Active ankylosing spondylitis increases blood loss during total hip arthroplasty for a stiff hip joint. BMC Musculoskelet Disord 21, 243 (2020).

Active ankylosing spondylitis increases blood loss during total hip arthroplasty for a stiff hip joint

Hu, Y., Jiang, WZ., Pan, CL. et al.


Total hip arthroplasty (THA) has been highlighted as the best treatment option for ankylosing spondylitis (AS) patients with advanced hip involvement. The huge blood loss associated with THA is a common concern of postoperative complications. Disease activity is a specific reflection of systematic inflammation of AS. The purpose of this study was to determine the effect of disease activity on blood loss during THA in patients with AS.


Forty-nine patients with AS who underwent unilateral THAs were retrospectively studied. Ankylosing Spondylitis Disease Activity Score (ASDAS) was employed to evaluate the disease activity. Orthopedic Surgery Transfusion Hemoglobin European Overview (OSTHEO) formula was used to assess the surgical blood loss. The patients were divided into active group (ASDAS≥1.3; n = 32) and stable groups (ASDAS< 1.3; n = 17) based on the ASDAS. Peri-operative laboratory values, plain radiographs, intra-operative data, transfusion volume, and use of hemostatic agents were recorded and statistically analyzed.

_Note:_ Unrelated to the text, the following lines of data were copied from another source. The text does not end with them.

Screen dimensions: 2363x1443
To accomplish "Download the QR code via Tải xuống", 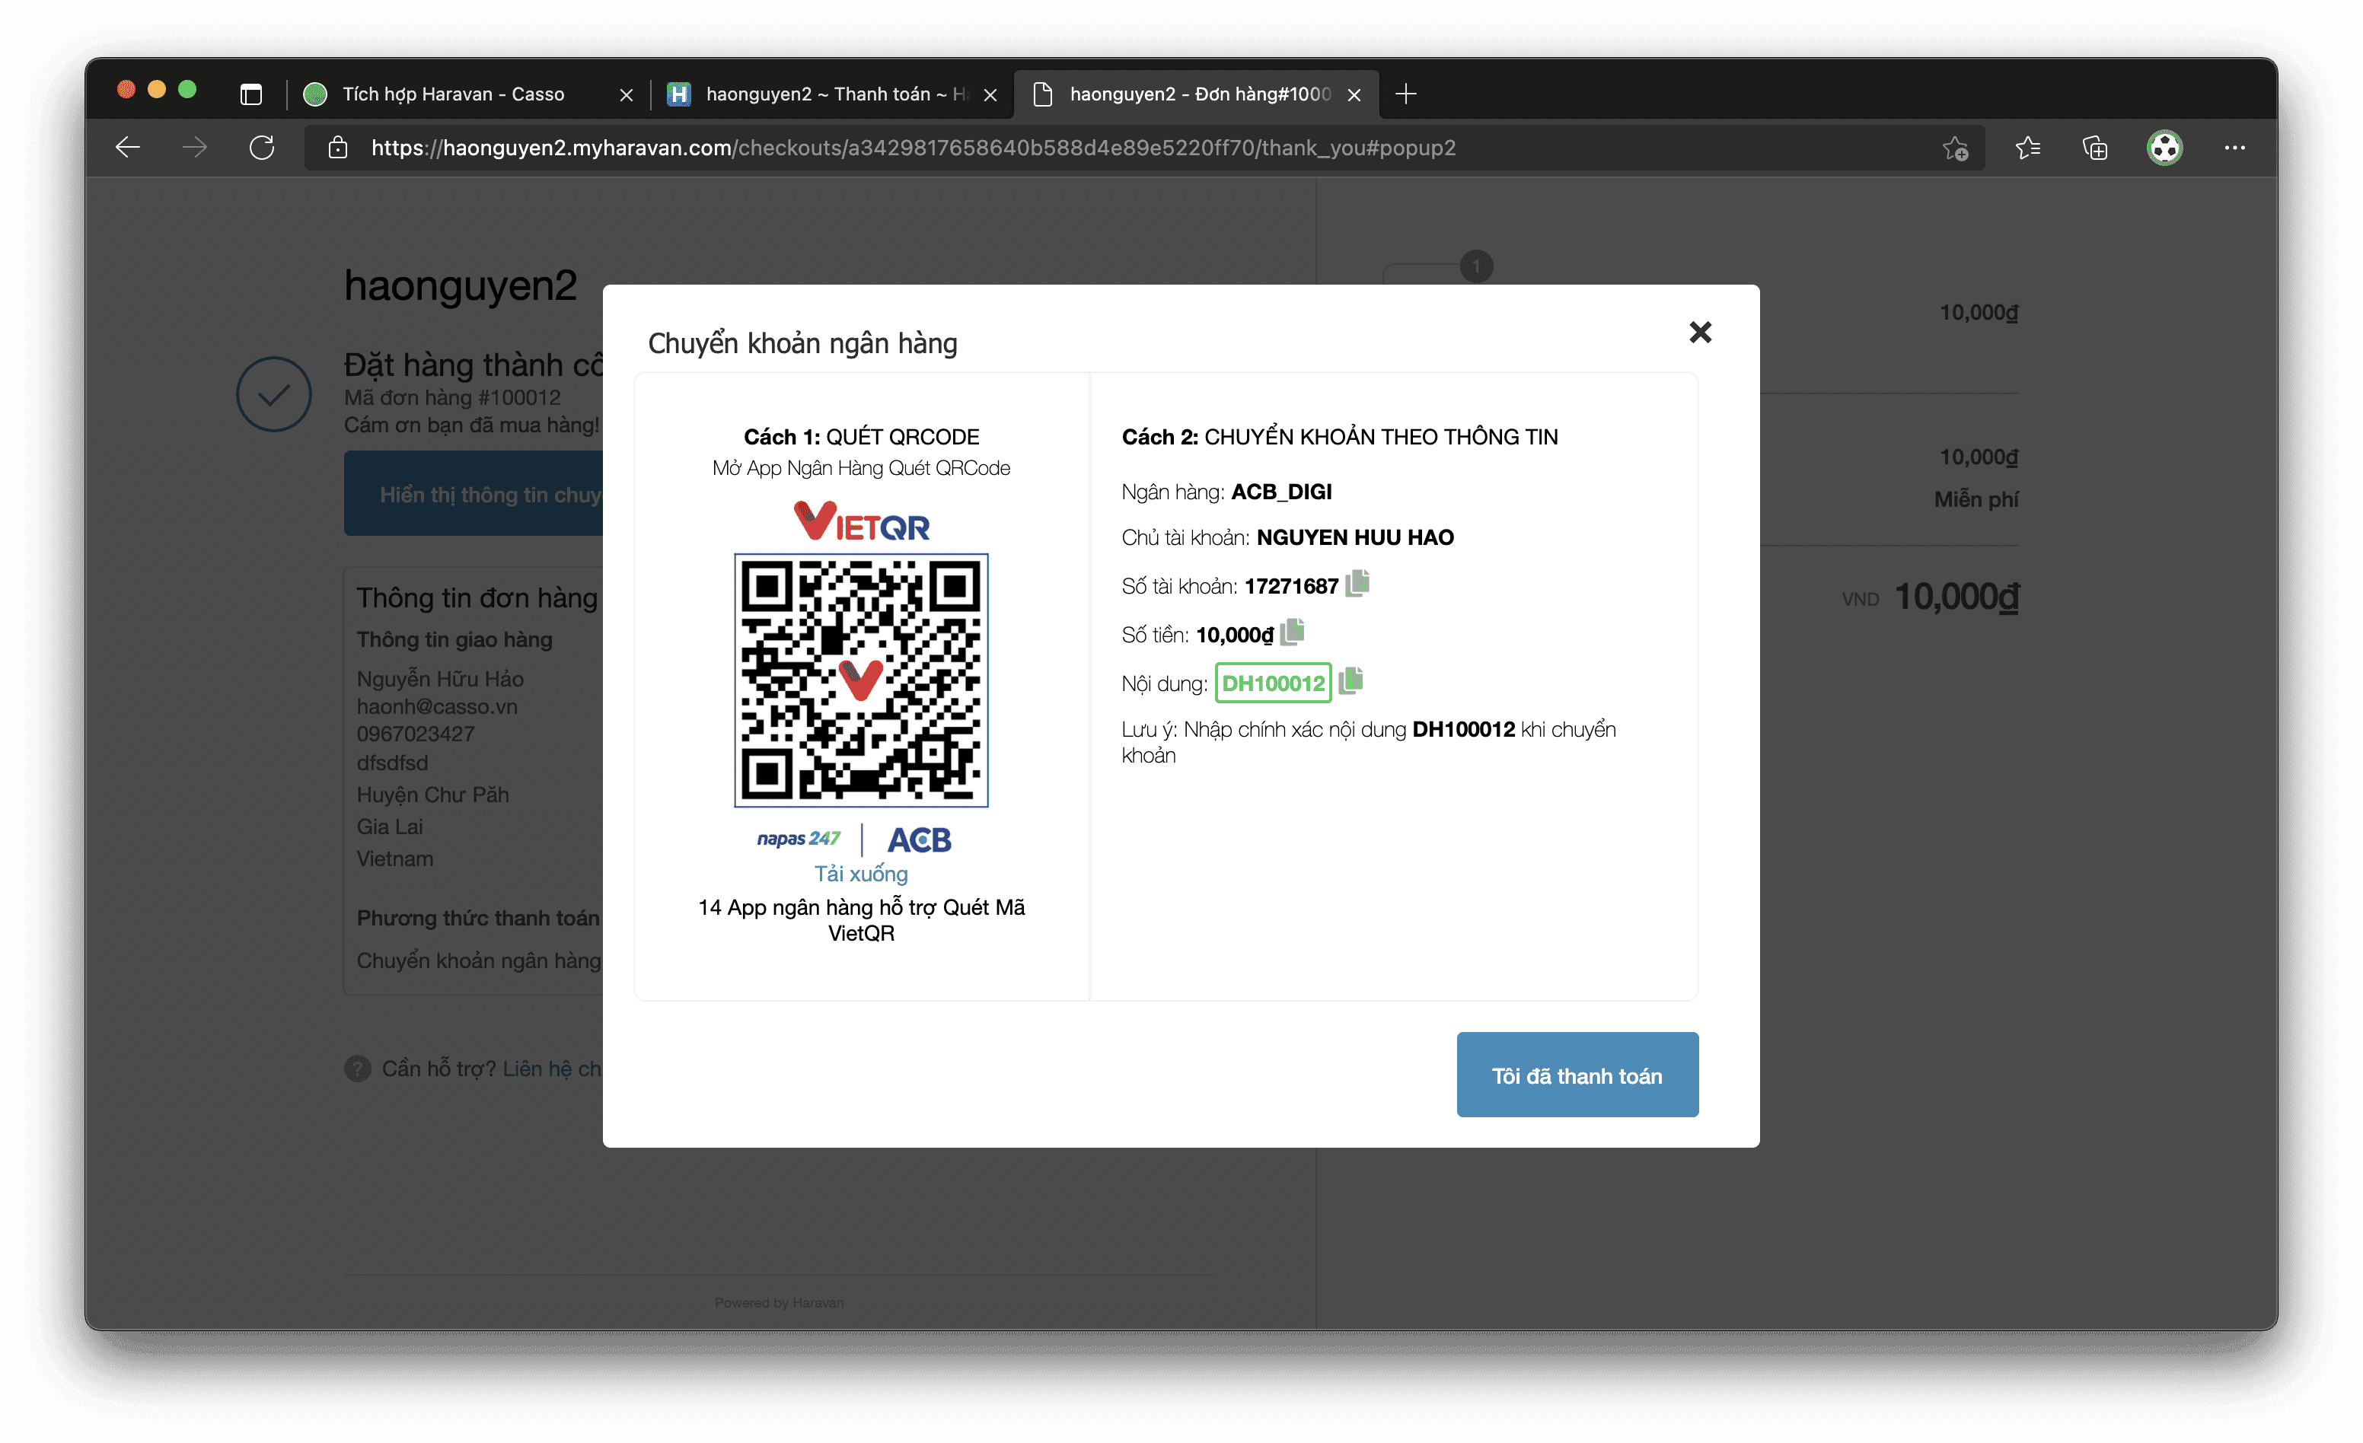I will (x=860, y=873).
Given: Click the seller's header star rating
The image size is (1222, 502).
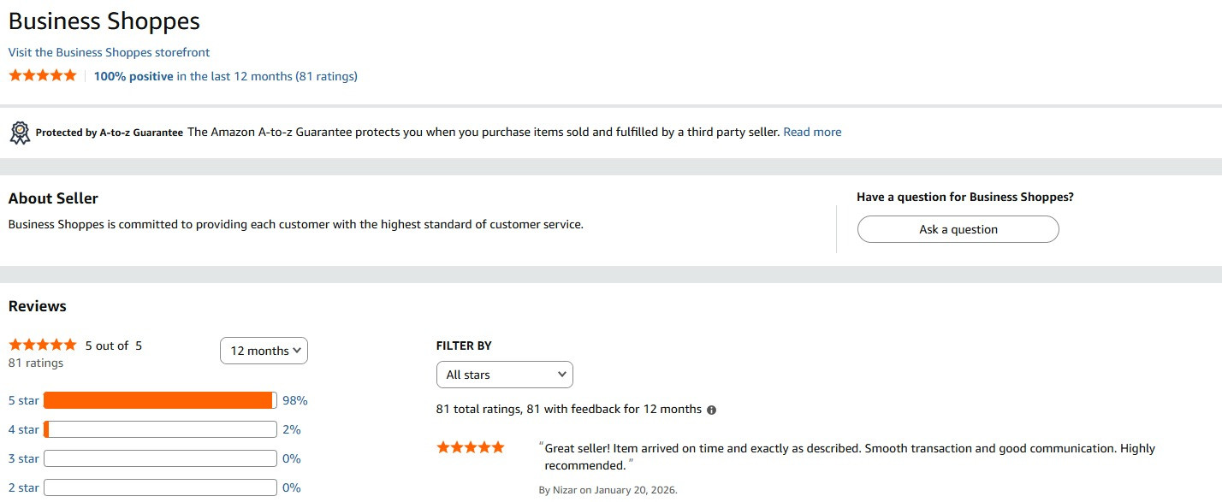Looking at the screenshot, I should click(x=43, y=76).
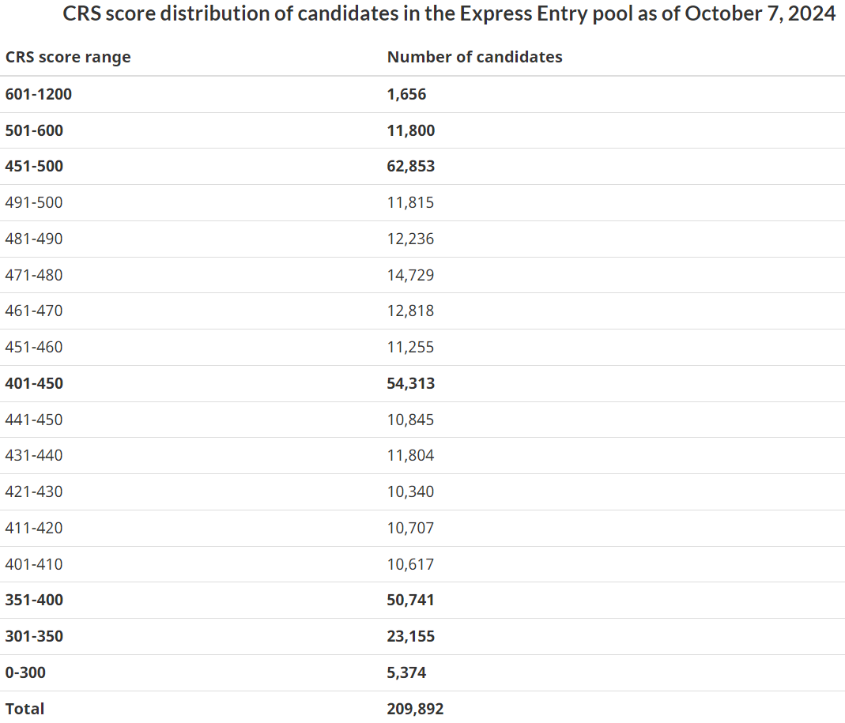Click the table title about CRS score distribution
This screenshot has height=723, width=845.
click(449, 14)
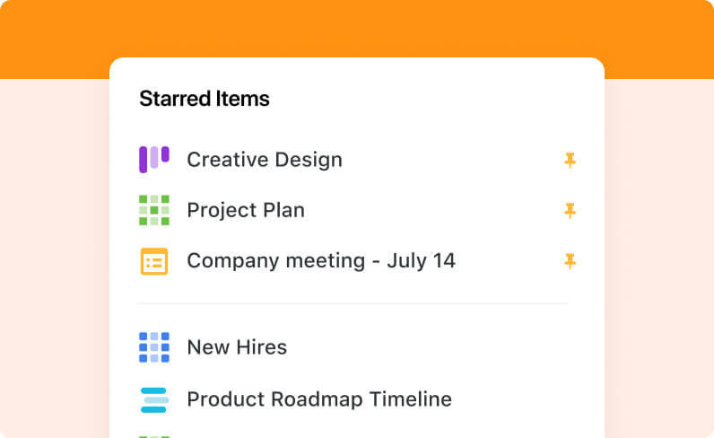
Task: Unpin Company meeting - July 14
Action: pos(570,261)
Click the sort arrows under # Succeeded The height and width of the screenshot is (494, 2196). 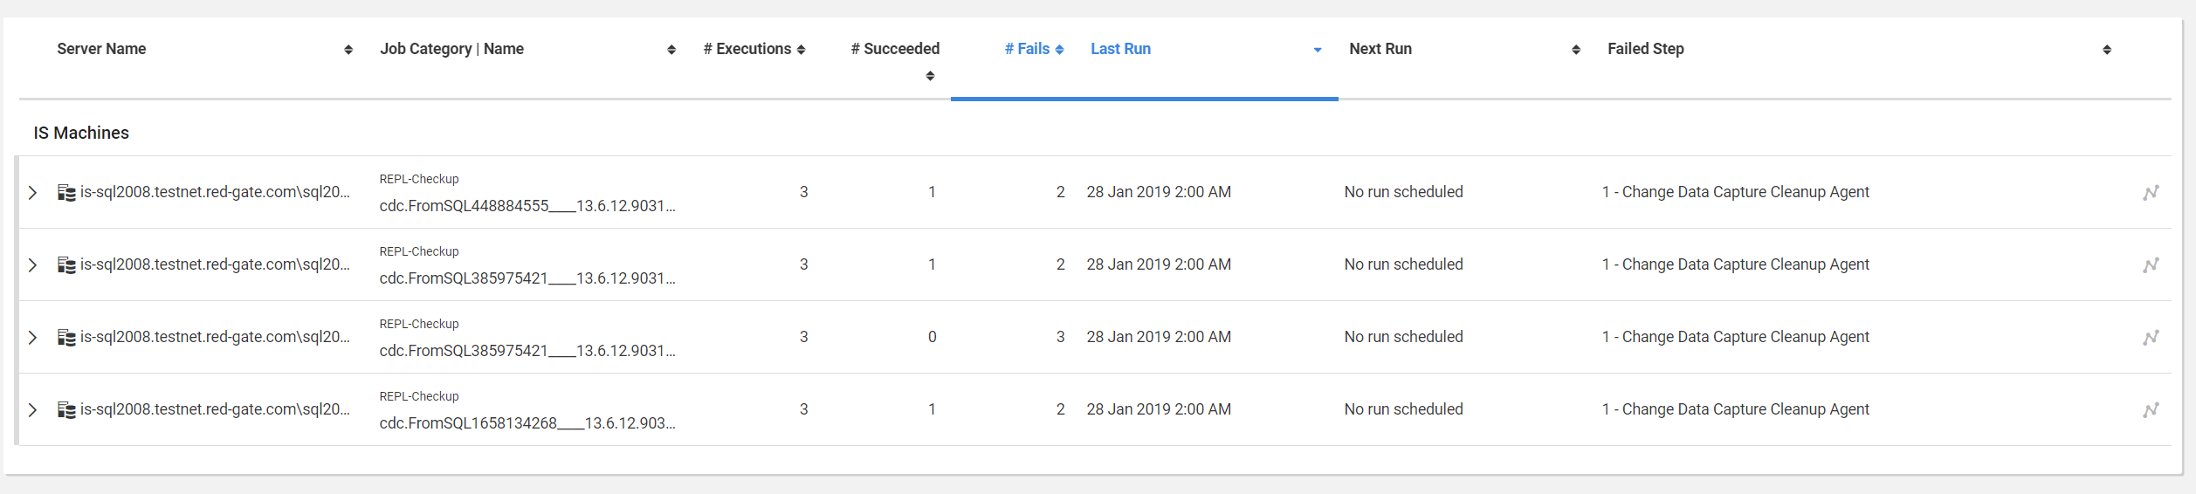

The ASDAS, pre-operative C-reactive protein level, erythrocyte sedimentation rate, and fibrinogen concentration in the active group were higher than the stable group (all P < 0.05); however, the pre-operative hemoglobin concentration and albumin level were higher in the stable group (both P < 0.05). The total blood loss during THA in stable patients was 1415.31 mL and 2035.04 mL in active patients (P = 0.006). The difference between the two groups was shown to be consistent after excluding the gender difference (P = 0.030). A high transfusion rate existed in both groups (stable group, 76.47% with an average of 1.53 units; active group, 84.37% with an average of 2.31 units), but there was no significant difference between the two groups (both P > 0.05). Compensated blood loss, corresponding to transfusion, was noted significantly more in the active group compared to the stable group (P = 0.027). There was no significant difference with regard to functional recovery (P > 0.05).


Active AS patients are at high risk for increased blood loss during THA compared to stable patients. The underlying mechanism includes disorders of the coagulation and fibrinolytic systems, poor nutrition status, osteoporosis, imbalance of oxidative–antioxidative status and local inflammatory reaction. It is strongly recommended to perform THA in AS patients with stable disease.